Mass of a body when Acceleration is 0 and Force is 0.

1. Jun 6, 2015

Ankit Mathur

We know that Force= Mass x Acceleration. When the force applied on a body is 0 the accelaration produced in the body is also 0. (F=m a). So, what will be the mass of a body on which no force is applied and no acceleration is produced?

[ mentor note: post moved from New Member Introductions forum ]

2. Jun 6, 2015

Staff: Mentor

Hi Ankit Mathur.

What are your thoughts on this conundrum?

3. Jun 7, 2015

Ankit Mathur

0 cannot be divided by 0. So I think from now val. mass shold be given in the numericlas of physics.

4. Jun 7, 2015

davenn

don't overthink it .... get back to basics
how about googling .... what is mass? and see what you come up with
any thing you don't quite understand, ask a question

5. Jun 7, 2015

Staff: Mentor

Why not try some values? Does m of 1kg work in your equation?

Try x kg, where x is any value > 0.

6. Jun 8, 2015

logico

A.M.

If you mean that mass can only be measured when there is an acceleration (F=ma) you are right, but there is no problem. Consider a massive particle at the centre of gravity of a massive system. The particle itself experiences no net force, no acceleration, but it exerts a net force on (let's say) every other element of the system.
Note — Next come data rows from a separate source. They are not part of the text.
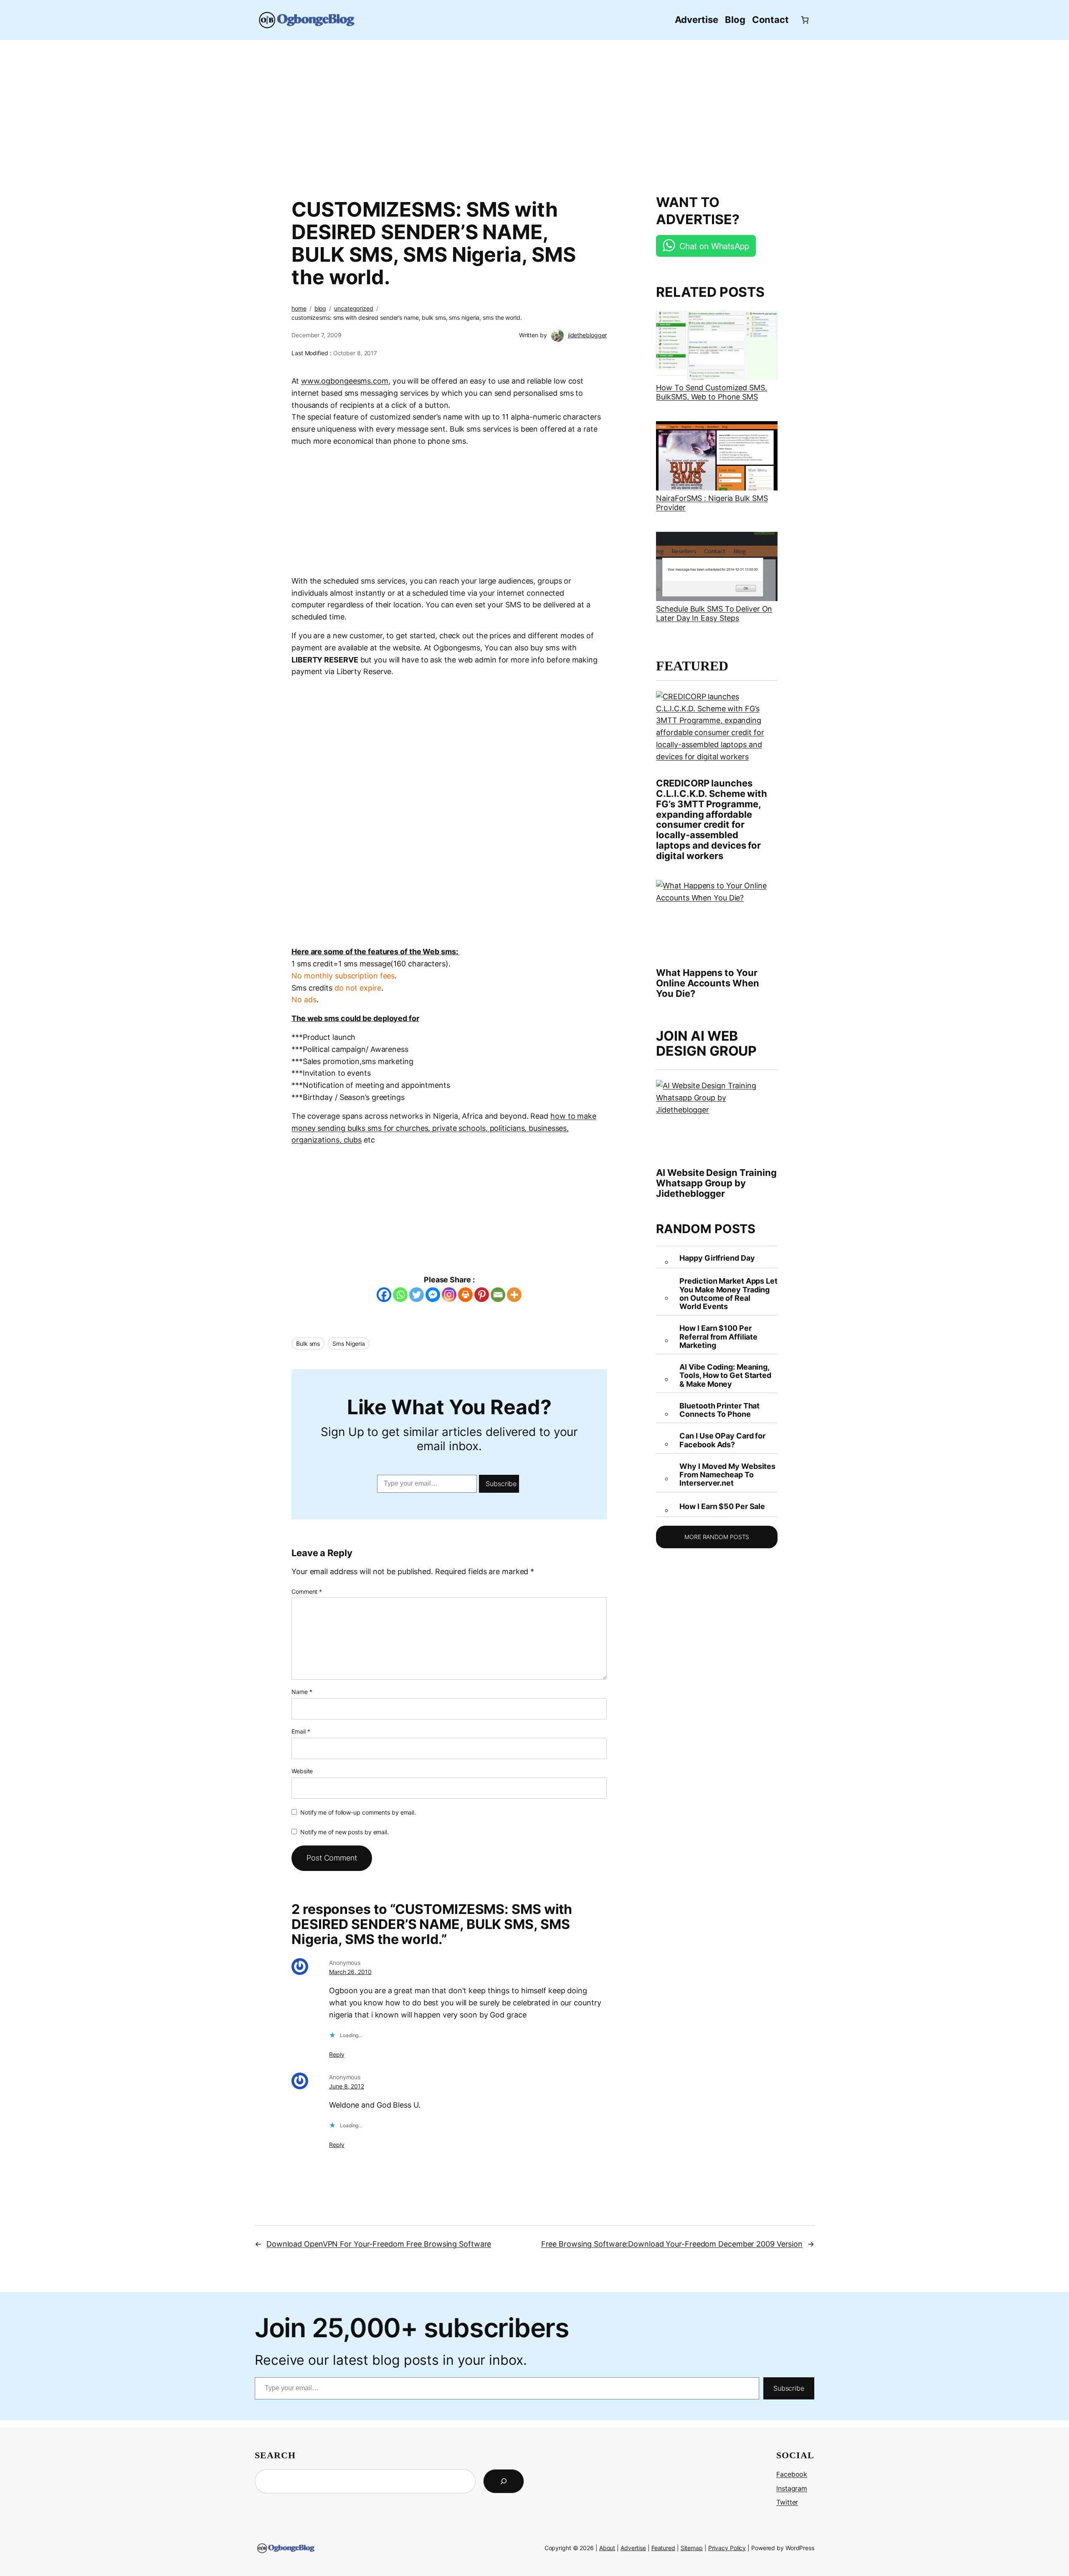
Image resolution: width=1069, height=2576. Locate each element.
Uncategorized (353, 308)
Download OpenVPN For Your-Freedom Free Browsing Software (378, 2244)
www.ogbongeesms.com (344, 381)
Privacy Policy (727, 2547)
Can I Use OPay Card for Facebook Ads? (722, 1440)
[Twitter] (416, 1294)
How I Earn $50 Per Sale (722, 1506)
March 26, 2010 (350, 1971)
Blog (320, 308)
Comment (306, 1591)
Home (299, 308)
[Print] (465, 1294)
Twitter (787, 2502)
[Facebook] (384, 1294)
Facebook (791, 2474)
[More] (514, 1294)
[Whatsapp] (400, 1294)
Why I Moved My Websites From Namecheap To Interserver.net (727, 1475)
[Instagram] (449, 1294)
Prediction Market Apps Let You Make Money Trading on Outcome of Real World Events (728, 1294)
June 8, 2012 (346, 2086)
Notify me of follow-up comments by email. (358, 1812)
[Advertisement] (534, 112)
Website (302, 1771)
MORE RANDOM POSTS (716, 1536)
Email (300, 1731)
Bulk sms (308, 1343)
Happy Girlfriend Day (717, 1258)
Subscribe (501, 1483)
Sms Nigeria (348, 1343)
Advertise (633, 2547)
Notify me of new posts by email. (344, 1831)
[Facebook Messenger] (433, 1294)
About (607, 2547)
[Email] (498, 1294)
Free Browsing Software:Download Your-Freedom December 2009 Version (672, 2244)
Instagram (791, 2488)
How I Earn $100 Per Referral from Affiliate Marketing (718, 1337)
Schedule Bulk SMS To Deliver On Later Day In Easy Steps (714, 613)
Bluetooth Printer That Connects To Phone (719, 1410)
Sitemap (692, 2547)
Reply (337, 2054)
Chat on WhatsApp (714, 246)
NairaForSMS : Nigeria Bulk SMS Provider (712, 503)
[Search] (503, 2481)
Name (301, 1691)
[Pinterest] (481, 1294)
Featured (663, 2547)
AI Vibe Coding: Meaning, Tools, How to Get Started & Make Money (725, 1375)
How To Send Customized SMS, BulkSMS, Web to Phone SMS (711, 392)
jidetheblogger (587, 335)
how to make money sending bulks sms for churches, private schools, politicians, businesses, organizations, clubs (443, 1128)
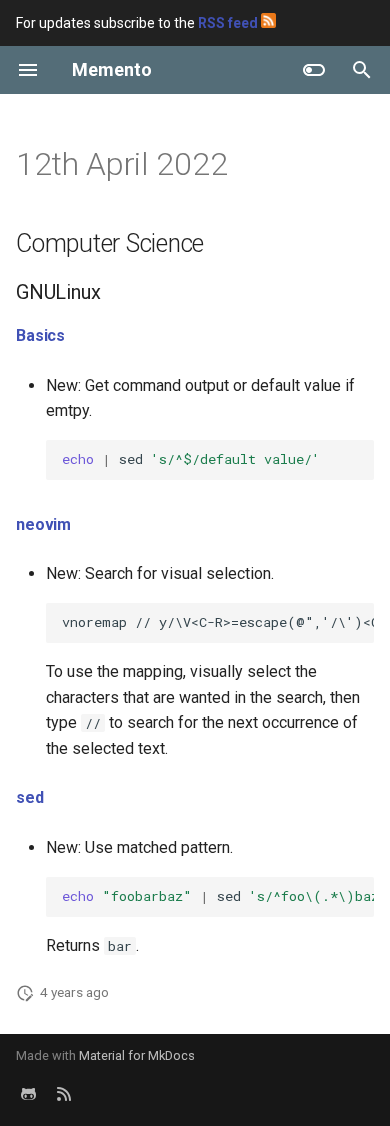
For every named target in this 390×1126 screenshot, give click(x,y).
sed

Of course, if you can imagine a universe containing only one point particle, the concept of mass would be meaningless.

7. Jun 8, 2015

Ok

8. Jun 8, 2015

sophiecentaur

If one is used to the ideas in Calculus then the 'Limit as δx approaches zero' being the gradient of a curve will be a familiar idea. The Limit for f=ma, as f approaches zero will give the value of mass. i.e. your force can be a small as you like. (And the curve is, of course, a straight line in tis case.)

9. Jun 8, 2015

logico

In words: When we look at any body accelerating in response to an external force, we find that F=ka, and we call that constant of proportionality "mass". But A.M. wanted to know what happens if there is no F, no a. I think that you are ignoring the problem (and what has calculus fot to do with it?) The problem is real, and there are two schools of thought in the philosophy of science. Some (count me in) hold that mass is just the measured quantity k - a number we find (or could find) by observation of acceleration in response to a force. Others hold that mass is a stuff that exists and persists between observations. I think such a view is inconsistent with QM.

10. Jun 8, 2015

sophiecentaur

It has everything to do with it. The Mass is the gradient of the f/a graph (at least that's one way of looking at it), which is where the Calculus comes into it and it also takes care of the 'zero force' situation by introducing the idea of a limit for that particular relationship. Whether or not you choose to believe that Mass is any more real than other physical quantities, it can still be regarded as a ratio and it just depends where you happen to be starting from.
My mathematical response to the OP has my excellent School (and further) Maths tuition to blame. I have never found Maths to do anything but to help to add to my personal feeling of understanding of the Physical world.

11. Jun 8, 2015

Drakkith

Staff Emeritus
That doesn't look right to me. Mass is a fundamental property, not something that can change between observations, like the position of a particle or the orientation of its spin.

12. Jun 8, 2015

logico

I'm afraid you got that wrong. Gradient is tan theta. It is only when there is no theta, no unique angle, that we use differential calculus - we extend a property of straight lines to curved lines by a clever mathematical argument. You are suggesting the opposite: that we can only discover the properties of straight lines by finding the limiting cases of more fundamental rules for curved lines. Don't blame your teachers - you learned tangents long before you learned calculus - necessarily so.

13. Jun 8, 2015

PWiz

You only need to explore the mathematical implications of the question you are describing to get the answer - no qualitative explanation is required.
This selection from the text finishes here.